> _Task to complete_
Pick out every line in the entries below that contains the word "detektivka" and copy each one in full.

(Dataset entries)
++++++++++++++++++++

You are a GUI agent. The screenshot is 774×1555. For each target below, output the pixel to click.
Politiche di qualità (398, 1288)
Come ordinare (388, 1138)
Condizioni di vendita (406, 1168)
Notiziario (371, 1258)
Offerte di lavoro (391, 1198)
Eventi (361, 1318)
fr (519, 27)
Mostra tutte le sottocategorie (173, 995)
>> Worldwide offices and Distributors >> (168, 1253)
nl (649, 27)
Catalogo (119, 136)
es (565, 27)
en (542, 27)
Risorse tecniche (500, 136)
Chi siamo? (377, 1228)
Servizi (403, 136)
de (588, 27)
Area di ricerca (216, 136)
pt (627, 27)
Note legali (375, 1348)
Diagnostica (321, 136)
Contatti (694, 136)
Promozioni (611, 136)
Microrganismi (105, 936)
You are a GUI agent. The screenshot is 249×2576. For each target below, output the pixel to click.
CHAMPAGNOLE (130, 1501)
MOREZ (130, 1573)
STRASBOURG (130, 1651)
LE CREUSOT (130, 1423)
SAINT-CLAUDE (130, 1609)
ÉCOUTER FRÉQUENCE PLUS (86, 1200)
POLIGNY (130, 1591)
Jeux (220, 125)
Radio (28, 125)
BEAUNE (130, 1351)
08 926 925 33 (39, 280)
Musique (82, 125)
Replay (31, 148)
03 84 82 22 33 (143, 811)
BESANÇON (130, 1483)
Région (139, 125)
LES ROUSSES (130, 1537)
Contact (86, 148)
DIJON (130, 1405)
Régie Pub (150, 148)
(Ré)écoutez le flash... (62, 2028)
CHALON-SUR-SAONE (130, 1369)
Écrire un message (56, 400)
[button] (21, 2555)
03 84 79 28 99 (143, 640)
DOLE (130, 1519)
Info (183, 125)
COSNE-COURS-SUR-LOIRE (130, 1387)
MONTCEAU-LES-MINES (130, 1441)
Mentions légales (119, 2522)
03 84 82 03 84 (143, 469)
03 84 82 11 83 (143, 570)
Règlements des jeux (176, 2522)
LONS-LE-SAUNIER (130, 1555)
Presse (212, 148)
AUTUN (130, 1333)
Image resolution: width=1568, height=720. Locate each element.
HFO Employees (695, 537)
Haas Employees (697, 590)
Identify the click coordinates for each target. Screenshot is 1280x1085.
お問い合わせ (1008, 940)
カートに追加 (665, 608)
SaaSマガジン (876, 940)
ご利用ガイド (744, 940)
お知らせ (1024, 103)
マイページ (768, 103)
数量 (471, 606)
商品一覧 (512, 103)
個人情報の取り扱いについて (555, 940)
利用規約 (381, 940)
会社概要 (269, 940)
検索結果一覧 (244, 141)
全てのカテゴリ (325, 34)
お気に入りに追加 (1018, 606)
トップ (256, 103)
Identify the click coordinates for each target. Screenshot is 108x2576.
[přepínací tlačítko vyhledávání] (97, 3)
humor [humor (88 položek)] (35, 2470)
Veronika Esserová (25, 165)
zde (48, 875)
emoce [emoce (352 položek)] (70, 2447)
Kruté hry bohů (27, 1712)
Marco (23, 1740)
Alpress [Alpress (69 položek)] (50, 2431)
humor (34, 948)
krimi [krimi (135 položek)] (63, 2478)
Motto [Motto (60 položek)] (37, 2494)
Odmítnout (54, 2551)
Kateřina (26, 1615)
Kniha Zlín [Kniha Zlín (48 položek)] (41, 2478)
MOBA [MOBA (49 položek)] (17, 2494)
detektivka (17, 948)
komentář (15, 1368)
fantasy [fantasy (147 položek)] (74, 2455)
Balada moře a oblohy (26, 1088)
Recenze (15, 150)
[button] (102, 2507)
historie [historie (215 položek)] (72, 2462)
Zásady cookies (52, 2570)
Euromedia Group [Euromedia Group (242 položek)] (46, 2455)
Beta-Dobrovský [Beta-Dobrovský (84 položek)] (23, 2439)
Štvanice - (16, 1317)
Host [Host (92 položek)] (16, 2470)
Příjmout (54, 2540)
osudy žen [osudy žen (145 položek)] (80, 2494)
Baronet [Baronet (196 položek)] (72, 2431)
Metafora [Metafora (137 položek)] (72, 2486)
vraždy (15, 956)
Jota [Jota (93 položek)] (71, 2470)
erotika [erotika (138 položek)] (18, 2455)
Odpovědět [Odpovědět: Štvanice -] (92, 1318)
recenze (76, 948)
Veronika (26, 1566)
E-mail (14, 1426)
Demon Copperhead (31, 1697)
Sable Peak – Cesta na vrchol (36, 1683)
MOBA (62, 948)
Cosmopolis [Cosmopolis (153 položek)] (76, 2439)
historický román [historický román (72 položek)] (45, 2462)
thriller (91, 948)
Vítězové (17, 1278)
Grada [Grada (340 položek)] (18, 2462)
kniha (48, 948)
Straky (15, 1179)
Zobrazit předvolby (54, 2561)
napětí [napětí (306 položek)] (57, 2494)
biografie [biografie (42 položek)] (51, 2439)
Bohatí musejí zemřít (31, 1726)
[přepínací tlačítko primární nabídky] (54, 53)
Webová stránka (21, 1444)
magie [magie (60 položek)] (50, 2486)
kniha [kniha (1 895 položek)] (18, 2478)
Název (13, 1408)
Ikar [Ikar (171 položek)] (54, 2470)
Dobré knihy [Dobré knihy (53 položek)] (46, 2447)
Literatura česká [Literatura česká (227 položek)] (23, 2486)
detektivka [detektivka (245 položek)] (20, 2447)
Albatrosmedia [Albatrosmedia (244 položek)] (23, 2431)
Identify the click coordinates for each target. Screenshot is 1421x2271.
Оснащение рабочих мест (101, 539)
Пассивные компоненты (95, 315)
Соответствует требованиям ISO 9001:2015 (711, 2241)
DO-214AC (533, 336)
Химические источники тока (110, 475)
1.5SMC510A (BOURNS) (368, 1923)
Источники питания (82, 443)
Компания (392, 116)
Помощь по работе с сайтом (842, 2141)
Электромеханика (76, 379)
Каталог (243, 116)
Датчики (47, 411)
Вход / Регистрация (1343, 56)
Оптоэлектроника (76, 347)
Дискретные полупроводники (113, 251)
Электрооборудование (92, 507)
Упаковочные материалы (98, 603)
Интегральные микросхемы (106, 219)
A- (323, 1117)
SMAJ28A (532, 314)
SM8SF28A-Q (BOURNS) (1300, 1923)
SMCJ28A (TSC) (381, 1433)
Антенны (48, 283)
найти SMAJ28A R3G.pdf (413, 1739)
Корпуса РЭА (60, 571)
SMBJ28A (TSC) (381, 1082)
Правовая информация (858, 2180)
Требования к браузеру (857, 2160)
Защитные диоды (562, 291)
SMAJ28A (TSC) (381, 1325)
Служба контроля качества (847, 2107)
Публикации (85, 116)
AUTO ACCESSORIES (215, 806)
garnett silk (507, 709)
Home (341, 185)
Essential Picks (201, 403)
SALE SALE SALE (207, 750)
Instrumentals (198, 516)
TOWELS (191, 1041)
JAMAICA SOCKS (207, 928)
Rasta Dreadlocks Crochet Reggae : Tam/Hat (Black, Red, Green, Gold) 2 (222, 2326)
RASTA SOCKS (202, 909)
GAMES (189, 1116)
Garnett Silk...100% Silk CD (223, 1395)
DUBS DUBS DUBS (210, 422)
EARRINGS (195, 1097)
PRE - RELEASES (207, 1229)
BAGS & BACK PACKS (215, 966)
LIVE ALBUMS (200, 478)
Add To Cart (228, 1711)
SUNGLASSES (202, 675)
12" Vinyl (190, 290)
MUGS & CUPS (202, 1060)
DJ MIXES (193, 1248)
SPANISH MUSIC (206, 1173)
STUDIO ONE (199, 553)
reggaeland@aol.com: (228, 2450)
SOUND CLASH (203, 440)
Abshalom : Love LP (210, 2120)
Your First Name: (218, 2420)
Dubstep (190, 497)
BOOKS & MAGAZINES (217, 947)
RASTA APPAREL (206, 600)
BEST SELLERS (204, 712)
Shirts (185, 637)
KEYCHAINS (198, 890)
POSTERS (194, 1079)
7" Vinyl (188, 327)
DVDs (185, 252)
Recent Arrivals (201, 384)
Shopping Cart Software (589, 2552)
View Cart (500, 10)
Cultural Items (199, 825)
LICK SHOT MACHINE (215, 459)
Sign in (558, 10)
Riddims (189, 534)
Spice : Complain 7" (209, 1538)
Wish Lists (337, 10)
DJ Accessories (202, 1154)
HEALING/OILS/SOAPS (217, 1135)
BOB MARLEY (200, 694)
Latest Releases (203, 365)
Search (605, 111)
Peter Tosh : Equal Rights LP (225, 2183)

++++++++++++++++++++

> _Answer in full_
detektivka (17, 948)
detektivka [detektivka (245 položek)] (20, 2447)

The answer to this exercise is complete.